Sapphire hummed her agreement.
The pearl flickered with movement as Rose watched intently, looking for differences. She raised her hand in front of her face and stared, gently moving her fingers. Her mouth moved though no words issued forth. Sodalite stood, and this action tore a little shriek from the pearl as she scrambled away and fell off of the table.
“Whoa now,” Sodalite said, raising her hands in a placating manner. “I just want to look at you, that’s all.”
“I’ll do it,” Rose informed her, and gracefully she rose to stand and then sank with one fluid motion to kneel on the floor beside her pearl, who was trembling and digging her fingers into the ground.
“How do you feel?” she asked in her gentlest possible tone.
Hearing Rose speak, suddenly much of the tension that was holding the pearl together drained away. She sank slightly and rubbed curiously, almost wearily at her gem.
“Different,” she mumbled.
Sodalite’s barking laugh made her jump and pull back into a stress position, arms clasped over her head.
“Different, she says,” Sodalite laughed. “She can talk normally. This is great!”
“I’ll take her home,” Rose said quietly, offering her hand for the pearl to take. She took it without even looking up.
“I had hoped you’d leave her here. We need to make notes,” Sodalite said, draping herself across the couch.
“I’ve been away for almost two cycles, gems will be suspicious,” Rose told her. “And I think it would be best for her to find her bearings at home, where it’s familiar. I’ll make the notes on what’s normal or new.”

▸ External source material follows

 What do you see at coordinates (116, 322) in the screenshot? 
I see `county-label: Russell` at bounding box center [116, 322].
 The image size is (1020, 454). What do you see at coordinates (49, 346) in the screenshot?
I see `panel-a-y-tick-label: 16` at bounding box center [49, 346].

“Spoken like a true politician,” Sodalite said neutrally, though there was a hint of irritation concealed in her tone.
.....
There was no luger to be hired so they took a tracer home. In first class, the gems bowed low to the venerated Pink Diamond and offered her the best seat and she graciously took it, seating her pearl to the left.
The pearl had been asked to try and hold herself together like a normal pearl until they got home, and she agreed to this. Any odd behaviour could be explained away with a nod to the small but visible hole in her gem.
But slipping back into the mask of a regular, standard edition pearl seemed to come more naturally to her than her newly discovered instinctual behaviour, and she sat perfectly still staring at nothing. Rose watched her carefully for anything new, and saw nothing besides an odd glimmer in her eyes.
At one stop, a Topaz entered their carriage and sat on Rose’s far side, while her pearl sat beside Rose’s pearl. Absently she admired this new pearl (yellow-skinned and pink braided, a stiff cottony dress with a pleated skirt, a bit cutesy for her liking but nice to look at all the same) and wondered what series it came from.
But her sharp eyes suddenly caught a movement from her own pearl. Under her own billowing white skirt (to match Rose’s own) her pearl manouvered her hand to gently brush the hand of the other pearl. The contact was miniscule, almost invisible to the bare eye, but it was there.
The other pearl’s mouth fell open and it gasped softly, imperceptively. They did not look at each other, and their faces did not display anything other than bland nothingness, but their eyes...
Rose’s pearl’s were steely determination. The other’s were shock and awe.
Rose watched the exchange as other gems around her chattered and gossiped, and their pearls maintained a stoic silence. She felt a creeping almost-dread that something had been put in motion that could not be undone.
The Topaz left, and on her way out Rose watched the braided pearl brush against three others. Their eyes swivelled to meet her pearl’s, and something seemed to be confirmed between them. One even smiled, a tiny lift of the corner of its mouth, unseen unless you were looking hard.
With a hard swallow, Rose pulled her pearl to her feet and off of the train, to lock her away safely in their home.